OPINIÃO
- Por Jairo Varella Bianeck
Na vastidão estatística do Brasil, o Censo Demográfico de 2022
revelou números que falam alto — ainda que muitos permaneçam em
silêncio. Dentre os dados mais gritantes está a constatação de que 18,6
milhões de brasileiros convivem com algum tipo de deficiência. Esse
número, que representa 8,9% da população nacional, coloca no centro do
debate uma pergunta: que Brasil é esse que conta corpos, mas esquece
direitos?
O avanço metodológico do IBGE, ao adotar os parâmetros da
Classificação Internacional de Incapacidade e Saúde (CIF/OMS), permitiu
traçar um retrato mais fiel da funcionalidade humana. Não se trata mais
de marcar X em caixas fixas, mas de observar limitações reais no dia a
dia: dificuldades para ver, ouvir, andar, lembrar ou cuidar de si. Ainda
assim, os números não contam toda a história.
O retrato da exclusão
A cada quatro domicílios visitados pelos recenseadores, um abrigava
pelo menos uma pessoa com deficiência. Mas o que essa presença significa
quando ainda há escolas sem rampas, ônibus sem elevadores, ruas sem
calçadas acessíveis, prédios públicos sem intérprete de Libras ou sem
material em braile?
O censo evidencia, mas não resolve, a invisibilidade estrutural de um
grupo que, historicamente, tem seus direitos negados — mesmo estando
explícitos na Constituição e na Lei Brasileira de Inclusão (Lei
13.146/2015). Os dados não escancaram apenas a deficiência física ou
sensorial. Eles revelam a deficiência do próprio Estado em incluir,
ouvir e garantir dignidade.
O paradoxo do nome: ter CPF sem ter acesso
Tal como os mais de 1,2 milhão de brasileiros sem registro civil —
também revelados pelo Censo —, milhares de pessoas com deficiência vivem
uma cidadania pela metade. Elas até existem nos registros, mas não nos
orçamentos. Estão nas planilhas do IBGE, mas não nas prioridades do PAC.

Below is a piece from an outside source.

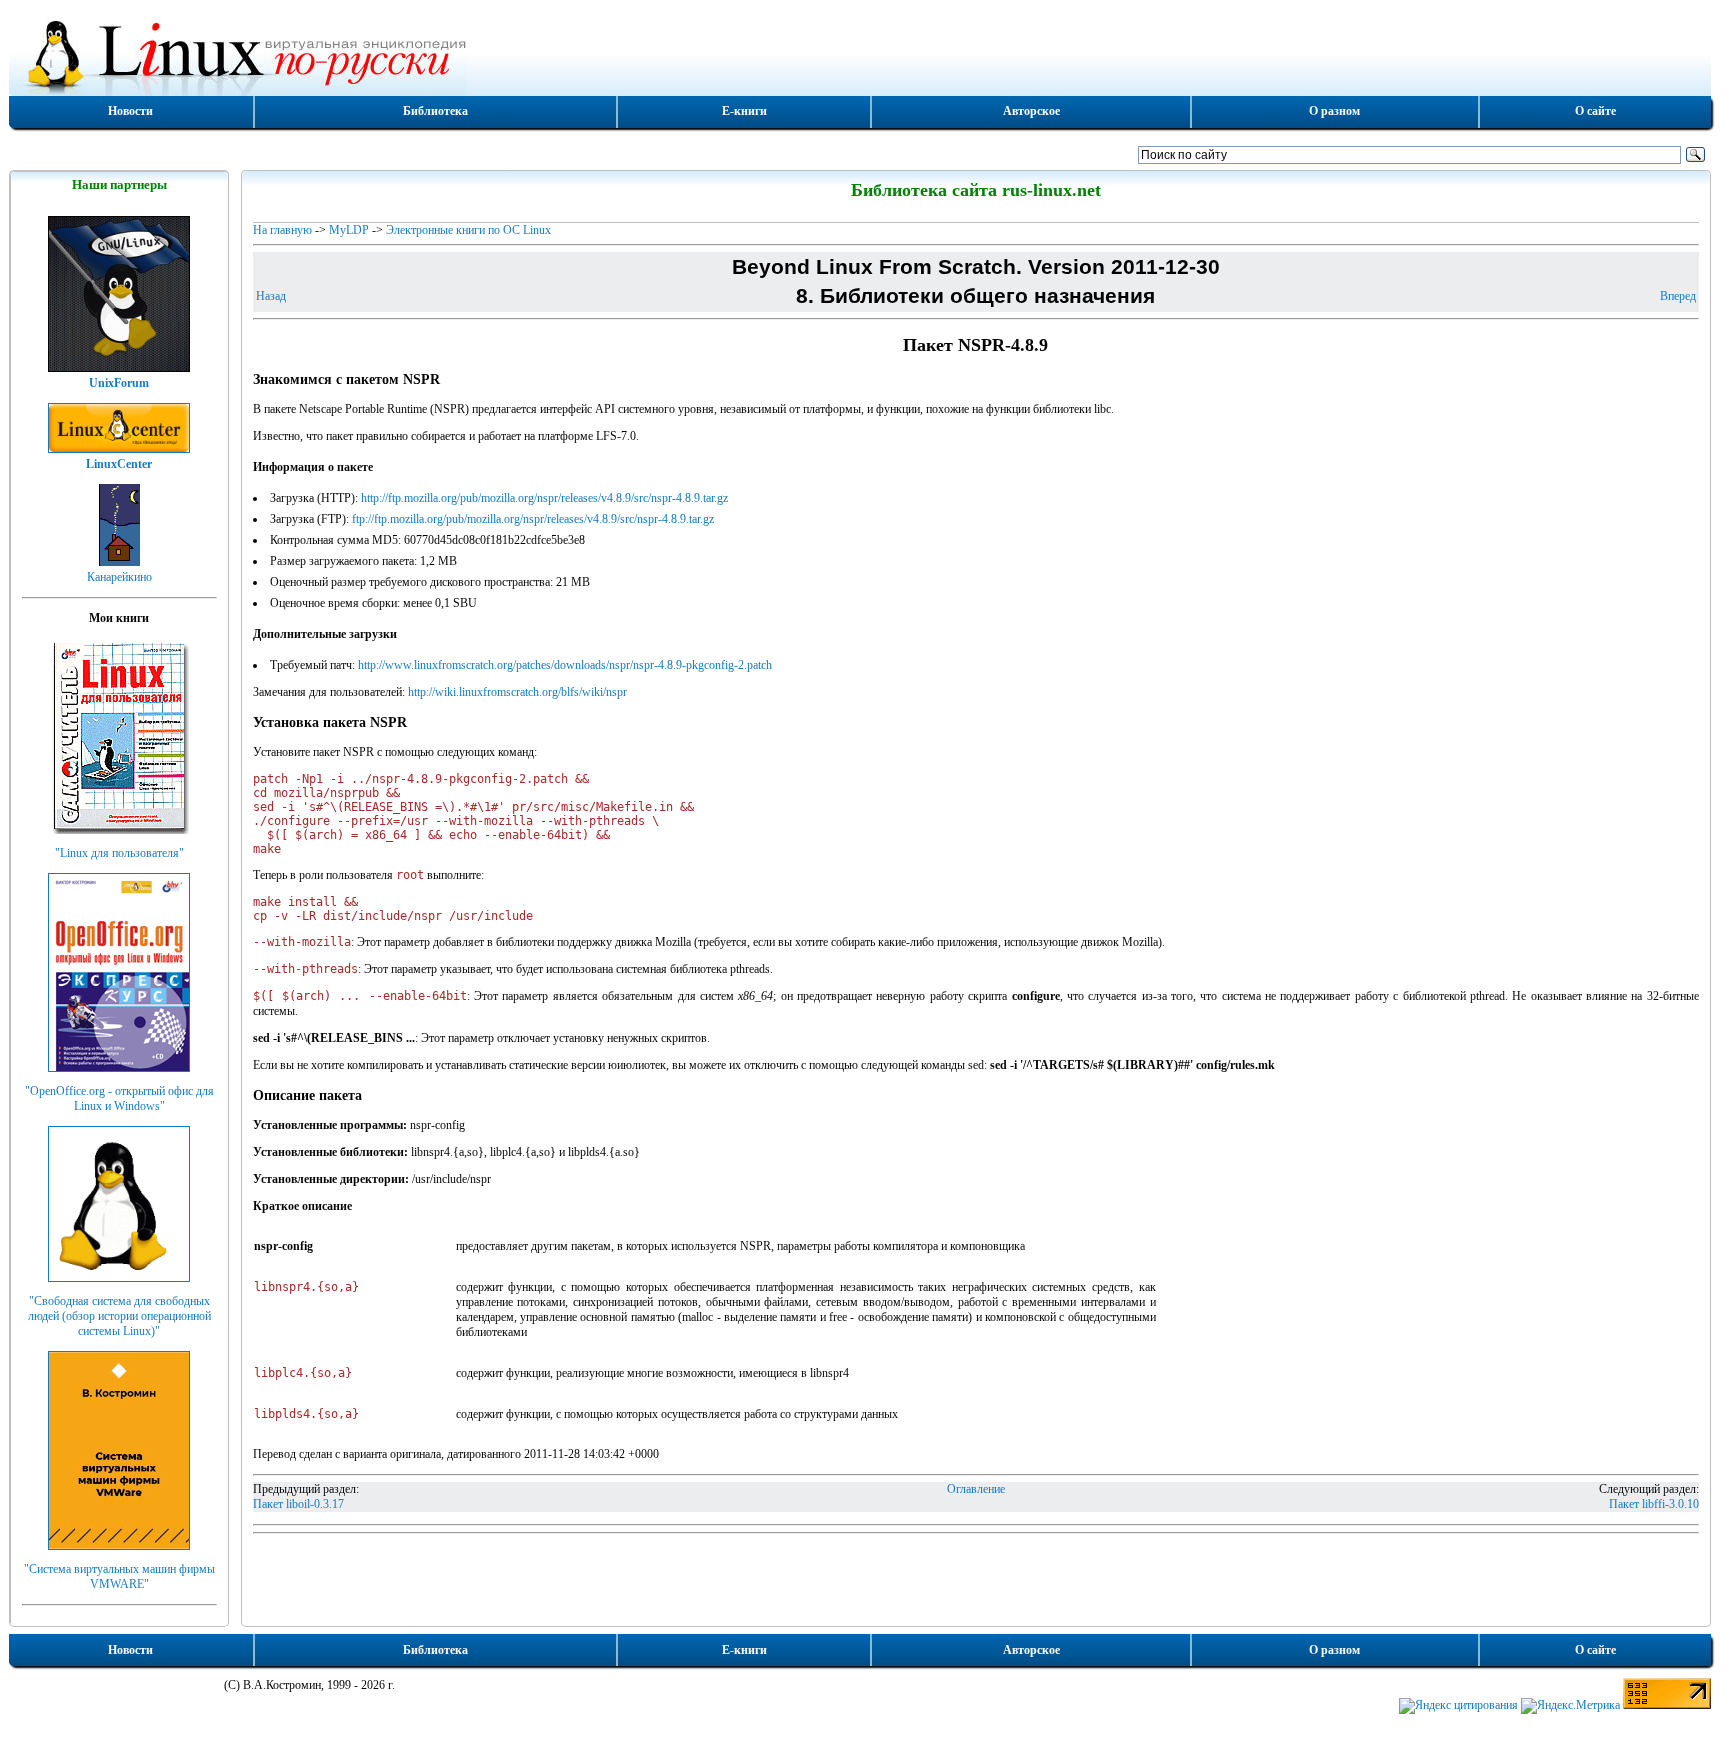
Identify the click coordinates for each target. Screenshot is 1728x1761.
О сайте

São vistas nas ruas, mas não contempladas nos planos de mobilidade
urbana. São mencionadas em discursos, mas esquecidas nas políticas.
Sem acessibilidade, não há democracia
A Constituição Federal, ao afirmar em seu art. 1º, III, que a
dignidade da pessoa humana é fundamento da República, exige do Estado
muito mais do que intenções. Exige infraestrutura, capacitação,
orçamento, fiscalização. Exige que o acesso universal não seja utopia,
mas política de Estado.
E isso vai além das rampas. Acessibilidade, como ensina a LBI, é um
conjunto de medidas que garantem às pessoas com deficiência a
possibilidade de viverem com autonomia e participarem em igualdade de
condições. Trata-se de garantir direito ao afeto, à arte, à educação, ao
trabalho, à sexualidade e à mobilidade.
O Brasil que conta precisa aprender a ouvir
Não basta saber que quase 19 milhões de brasileiros têm deficiência. É
preciso escutar o que seus corpos, suas rotinas e seus silêncios
revelam. É preciso transformar número em narrativa, estatística em
estratégia, e dado em dignidade.
É hora de o Brasil compreender que cidadania não começa no CPF nem
termina na urna eleitoral. Cidadania se manifesta no piso tátil das
calçadas, na legenda dos vídeos, no atendimento sensível de um médico,
no livro acessível na escola, na presença no mercado de trabalho.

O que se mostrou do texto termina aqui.